━━━ Exercise data ━━━

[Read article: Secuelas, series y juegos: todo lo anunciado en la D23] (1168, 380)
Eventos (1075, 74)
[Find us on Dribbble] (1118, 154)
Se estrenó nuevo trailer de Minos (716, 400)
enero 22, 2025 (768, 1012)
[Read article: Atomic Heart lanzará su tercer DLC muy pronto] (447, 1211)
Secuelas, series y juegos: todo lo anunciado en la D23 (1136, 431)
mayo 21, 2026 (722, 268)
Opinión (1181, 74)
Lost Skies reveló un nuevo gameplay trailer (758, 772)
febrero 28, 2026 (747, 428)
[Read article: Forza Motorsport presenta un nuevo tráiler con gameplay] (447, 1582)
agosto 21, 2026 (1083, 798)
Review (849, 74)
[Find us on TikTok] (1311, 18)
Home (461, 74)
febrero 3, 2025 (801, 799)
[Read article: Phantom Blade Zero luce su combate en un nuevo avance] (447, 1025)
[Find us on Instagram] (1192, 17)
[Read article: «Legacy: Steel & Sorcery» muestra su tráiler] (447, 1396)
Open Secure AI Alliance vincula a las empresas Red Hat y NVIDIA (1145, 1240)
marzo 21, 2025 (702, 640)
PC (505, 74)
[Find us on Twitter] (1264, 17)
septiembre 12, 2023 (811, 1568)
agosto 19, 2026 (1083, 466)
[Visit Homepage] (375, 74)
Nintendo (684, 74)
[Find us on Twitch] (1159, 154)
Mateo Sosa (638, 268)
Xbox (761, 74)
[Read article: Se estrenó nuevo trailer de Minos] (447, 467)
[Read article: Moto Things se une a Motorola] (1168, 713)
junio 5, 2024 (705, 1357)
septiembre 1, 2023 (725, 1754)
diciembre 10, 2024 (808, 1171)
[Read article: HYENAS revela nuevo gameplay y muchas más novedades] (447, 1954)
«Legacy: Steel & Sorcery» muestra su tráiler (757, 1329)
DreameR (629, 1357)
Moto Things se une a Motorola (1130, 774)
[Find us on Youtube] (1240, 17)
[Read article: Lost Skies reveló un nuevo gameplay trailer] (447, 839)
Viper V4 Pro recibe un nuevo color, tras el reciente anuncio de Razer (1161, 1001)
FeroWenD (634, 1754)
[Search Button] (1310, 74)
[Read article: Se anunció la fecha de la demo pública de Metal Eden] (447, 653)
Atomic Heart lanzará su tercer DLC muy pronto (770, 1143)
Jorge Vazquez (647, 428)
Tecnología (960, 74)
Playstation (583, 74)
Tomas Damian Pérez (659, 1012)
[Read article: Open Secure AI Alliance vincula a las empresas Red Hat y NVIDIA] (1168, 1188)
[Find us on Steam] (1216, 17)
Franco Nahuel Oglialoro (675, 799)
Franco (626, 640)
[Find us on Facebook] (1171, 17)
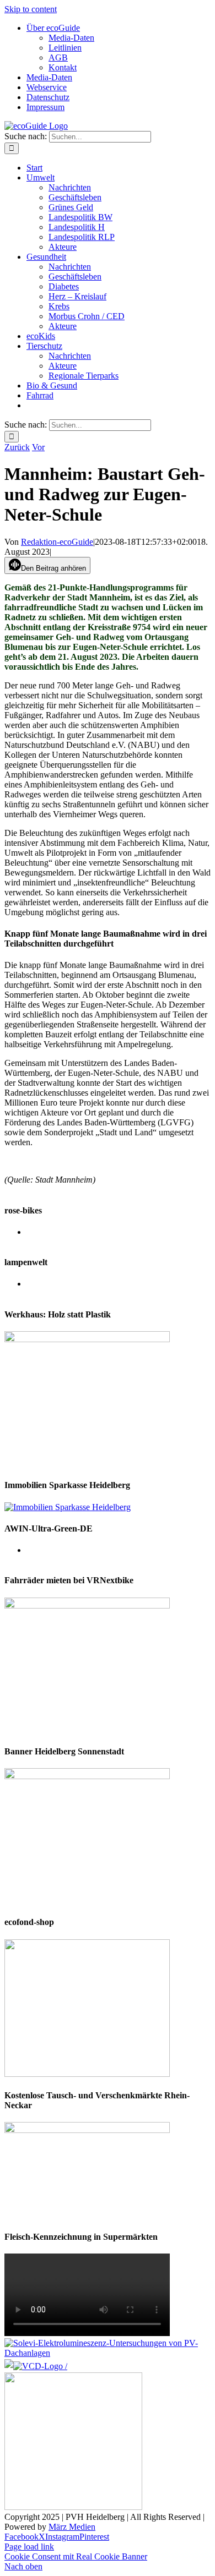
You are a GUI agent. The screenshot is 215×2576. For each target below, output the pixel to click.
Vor (38, 447)
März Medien (72, 2526)
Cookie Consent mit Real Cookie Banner (75, 2556)
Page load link (29, 2546)
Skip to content (30, 9)
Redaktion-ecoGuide (57, 541)
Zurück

━━━

Repeat the lines above exactly, and keep every picture out.

Result for this exercise —
[Read article: Secuelas, series y juegos: todo lo anunciado en la D23] (1168, 380)
Eventos (1075, 74)
[Find us on Dribbble] (1118, 154)
Se estrenó nuevo trailer de Minos (716, 400)
enero 22, 2025 (768, 1012)
[Read article: Atomic Heart lanzará su tercer DLC muy pronto] (447, 1211)
Secuelas, series y juegos: todo lo anunciado en la D23 (1136, 431)
mayo 21, 2026 (722, 268)
Opinión (1181, 74)
Lost Skies reveló un nuevo gameplay trailer (758, 772)
febrero 28, 2026 (747, 428)
[Read article: Forza Motorsport presenta un nuevo tráiler con gameplay] (447, 1582)
agosto 21, 2026 (1083, 798)
Review (849, 74)
[Find us on TikTok] (1311, 18)
Home (461, 74)
febrero 3, 2025 (801, 799)
[Read article: Phantom Blade Zero luce su combate en un nuevo avance] (447, 1025)
[Find us on Instagram] (1192, 17)
[Read article: «Legacy: Steel & Sorcery» muestra su tráiler] (447, 1396)
Open Secure AI Alliance vincula a las empresas Red Hat y NVIDIA (1145, 1240)
marzo 21, 2025 (702, 640)
PC (505, 74)
[Find us on Twitter] (1264, 17)
septiembre 12, 2023 (811, 1568)
agosto 19, 2026 (1083, 466)
[Visit Homepage] (375, 74)
Nintendo (684, 74)
[Find us on Twitch] (1159, 154)
Mateo Sosa (638, 268)
Xbox (761, 74)
[Read article: Se estrenó nuevo trailer de Minos] (447, 467)
[Read article: Moto Things se une a Motorola] (1168, 713)
junio 5, 2024 (705, 1357)
septiembre 1, 2023 (725, 1754)
diciembre 10, 2024 (808, 1171)
[Read article: HYENAS revela nuevo gameplay y muchas más novedades] (447, 1954)
«Legacy: Steel & Sorcery» muestra su tráiler (757, 1329)
DreameR (629, 1357)
Moto Things se une a Motorola (1130, 774)
[Find us on Youtube] (1240, 17)
[Read article: Lost Skies reveló un nuevo gameplay trailer] (447, 839)
Viper V4 Pro recibe un nuevo color, tras el reciente anuncio de Razer (1161, 1001)
FeroWenD (634, 1754)
[Search Button] (1310, 74)
[Read article: Se anunció la fecha de la demo pública de Metal Eden] (447, 653)
Atomic Heart lanzará su tercer DLC muy pronto (770, 1143)
Jorge Vazquez (647, 428)
Tecnología (960, 74)
Playstation (583, 74)
Tomas Damian Pérez (659, 1012)
[Read article: Open Secure AI Alliance vincula a las empresas Red Hat y NVIDIA] (1168, 1188)
[Find us on Steam] (1216, 17)
Franco Nahuel Oglialoro (675, 799)
Franco (626, 640)
[Find us on Facebook] (1171, 17)
You are a GUI agent. The screenshot is 215×2576. For each target below, output the pixel to click.
Vor (38, 447)
März Medien (72, 2526)
Cookie Consent mit Real Cookie Banner (75, 2556)
Page load link (29, 2546)
Skip to content (30, 9)
Redaktion-ecoGuide (57, 541)
Zurück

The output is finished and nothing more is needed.